The attenuation of activation recovery interval shortening, reduction in dispersion of repolarization, and reduction in premature ventricular contractions were included to validate the model and demonstrate the effect of bupivacaine on cardiac sympathoexcitation, as previously described,11,14,58  and confirm that the recorded neural responses were due to the effects of bupivacaine. The primary focus of this study was to show that one of the mechanisms behind the suppression of the arrhythmogenicity by bupivacaine could be altering the spinal neural network and interactions between spinal afferent and efferent sites. We showed that spinal bupivacaine blocked the integration and processing of afferent neural signals in the dorsal horn during myocardial ischemia and prevented coordinated activity of dorsal horn–intermediolateral nucleus to reduce the cardiac sympathoexcitation.

Limitations

Both sympathetic and vagal influences work together in the autonomic nervous system toward the reflex control of the heart. Our studies were designed to study the impact of alternations in afferent signaling on the spinal sympathetic output in an in vivo model of intact vagal control. In our model, we investigated neural interactions solely within the T2 level of the spinal cord. Multilevel functional assessment will entail simultaneous insertion at two or more levels. It is known that bupivacaine blocks sodium channels on afferent root fibers as well as ventral root preganglionic sympathetic fibers.59  Since this study did not focus on recording from the dorsal root ganglion and sympathetic trunk ganglion, it is not apparent whether root fibers were affected by bupivacaine administration. The extent to which sodium channel blockage in these fibers may have affected the attenuation of signals observed in the dorsal horn and intermediolateral is also unknown. Additionally, there are supraspinal inputs from higher centers that synapse onto the dorsal horn and intermediolateral regions.23,60  Our study was not designed to delineate the influence of the higher centers on spinal cord processing and integration of cardiac signals. Also, the suppression in the neural interaction to the ischemia by bupivacaine that is reported in this study might be partially due to the ischemia preconditioning, although previous studies in this model suggest a limited effect with the brief periods of myocardial ischemia.31  In this study we did not test the control ischemia after the bupivacaine wears off; however, based on our other studies with a similar experimental model,26,30,31,40  the time controls during model validation did not show a significant difference in the neural response to multiple stressors.

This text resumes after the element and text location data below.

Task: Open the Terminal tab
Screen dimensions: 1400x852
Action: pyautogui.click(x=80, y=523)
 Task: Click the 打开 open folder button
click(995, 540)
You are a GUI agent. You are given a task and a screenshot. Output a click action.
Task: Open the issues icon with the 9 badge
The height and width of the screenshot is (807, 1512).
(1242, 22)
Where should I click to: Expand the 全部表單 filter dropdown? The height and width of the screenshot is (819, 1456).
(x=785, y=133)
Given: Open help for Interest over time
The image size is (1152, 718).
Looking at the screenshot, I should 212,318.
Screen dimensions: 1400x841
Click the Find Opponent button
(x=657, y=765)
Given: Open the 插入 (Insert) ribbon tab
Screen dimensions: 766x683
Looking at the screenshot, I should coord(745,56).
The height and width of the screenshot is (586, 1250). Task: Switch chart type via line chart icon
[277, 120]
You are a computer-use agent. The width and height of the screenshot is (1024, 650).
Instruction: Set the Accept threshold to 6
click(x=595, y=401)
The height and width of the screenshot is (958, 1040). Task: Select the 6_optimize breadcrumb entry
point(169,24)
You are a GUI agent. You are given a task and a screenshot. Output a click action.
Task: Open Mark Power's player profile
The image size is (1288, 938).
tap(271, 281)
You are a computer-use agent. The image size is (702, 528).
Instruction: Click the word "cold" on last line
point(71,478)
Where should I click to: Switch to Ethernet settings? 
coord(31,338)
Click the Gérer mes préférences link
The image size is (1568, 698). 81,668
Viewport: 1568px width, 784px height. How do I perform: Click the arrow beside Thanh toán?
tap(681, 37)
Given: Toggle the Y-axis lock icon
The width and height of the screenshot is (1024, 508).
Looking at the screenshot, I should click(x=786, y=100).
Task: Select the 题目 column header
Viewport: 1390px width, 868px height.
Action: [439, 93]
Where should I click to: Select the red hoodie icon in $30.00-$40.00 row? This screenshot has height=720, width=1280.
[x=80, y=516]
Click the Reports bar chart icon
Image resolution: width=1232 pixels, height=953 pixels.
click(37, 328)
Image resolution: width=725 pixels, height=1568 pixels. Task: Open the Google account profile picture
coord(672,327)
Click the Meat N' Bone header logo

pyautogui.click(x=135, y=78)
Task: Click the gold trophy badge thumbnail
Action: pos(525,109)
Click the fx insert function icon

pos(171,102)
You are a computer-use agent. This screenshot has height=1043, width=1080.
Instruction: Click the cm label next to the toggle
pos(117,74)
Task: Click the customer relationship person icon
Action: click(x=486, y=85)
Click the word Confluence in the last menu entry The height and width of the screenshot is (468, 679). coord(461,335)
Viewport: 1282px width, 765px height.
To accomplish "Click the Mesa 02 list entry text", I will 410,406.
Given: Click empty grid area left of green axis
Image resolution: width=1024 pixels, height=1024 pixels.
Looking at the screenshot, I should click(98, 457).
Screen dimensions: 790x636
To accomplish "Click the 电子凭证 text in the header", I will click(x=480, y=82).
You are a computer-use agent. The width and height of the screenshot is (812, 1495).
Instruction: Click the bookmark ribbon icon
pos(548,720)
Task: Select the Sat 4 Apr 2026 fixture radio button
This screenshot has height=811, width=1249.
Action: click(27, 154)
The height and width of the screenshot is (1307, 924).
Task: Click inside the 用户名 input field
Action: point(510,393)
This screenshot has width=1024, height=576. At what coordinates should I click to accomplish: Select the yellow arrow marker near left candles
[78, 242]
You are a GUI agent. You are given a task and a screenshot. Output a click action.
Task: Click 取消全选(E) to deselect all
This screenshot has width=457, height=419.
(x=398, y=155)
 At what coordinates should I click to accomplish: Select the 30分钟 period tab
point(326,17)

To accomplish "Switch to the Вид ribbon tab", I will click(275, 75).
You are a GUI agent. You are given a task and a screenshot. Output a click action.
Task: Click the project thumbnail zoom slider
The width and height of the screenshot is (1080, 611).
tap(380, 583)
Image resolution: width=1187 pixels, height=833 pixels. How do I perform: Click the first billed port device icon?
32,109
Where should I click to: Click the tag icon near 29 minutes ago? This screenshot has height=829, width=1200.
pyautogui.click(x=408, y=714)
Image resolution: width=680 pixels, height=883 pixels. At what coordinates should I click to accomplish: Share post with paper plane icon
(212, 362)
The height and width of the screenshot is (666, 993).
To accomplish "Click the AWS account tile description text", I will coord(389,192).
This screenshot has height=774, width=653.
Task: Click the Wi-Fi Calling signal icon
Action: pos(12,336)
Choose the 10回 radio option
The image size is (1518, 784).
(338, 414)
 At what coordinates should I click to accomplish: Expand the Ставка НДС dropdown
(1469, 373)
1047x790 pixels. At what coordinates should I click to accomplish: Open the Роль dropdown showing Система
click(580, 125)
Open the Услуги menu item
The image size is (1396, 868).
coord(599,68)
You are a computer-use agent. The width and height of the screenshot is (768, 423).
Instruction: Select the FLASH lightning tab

We acknowledge that there are other novel approaches for cardioprotection from myocardial ischemia, such as hypoxia signaling, circadian rhythm, or adenosine signaling. We did not evaluate them in the current study.

Conclusions

Thoracic spinal anesthesia with bupivacaine suppresses the cardiospinal neuronal network responses to myocardial ischemia and cardiac stressors at the level of the spinal cord. Increased short-term coordination between dorsal horn to dorsal horn and dorsal horn to sympathetic preganglionic neurons at the level of the spinal cord contributes significantly to the increase in cardiac sympathetic activity. This increased cardiospinal network interaction during myocardial ischemia is blocked by bupivacaine, reducing sympathetically mediated cardiac arrhythmogenesis. Future characterization of types of responsive neurons, neurochemicals involved in network signaling and synchronization, and their responses to various modulatory approaches can allow more specific drugs and bioelectric therapies to be developed.

Research Support

Supported by grants from the National Institutes of Health (Bethesda, Maryland). The study is funded by NIH RO1 HL136836. Dr. Mahajan is supported by NIH RO1 HL136836 and NIH R44 DA049630. Dr. Howard-Quijano is supported by NIH K08 HL135418.

Competing Interests

The authors declare no competing interests.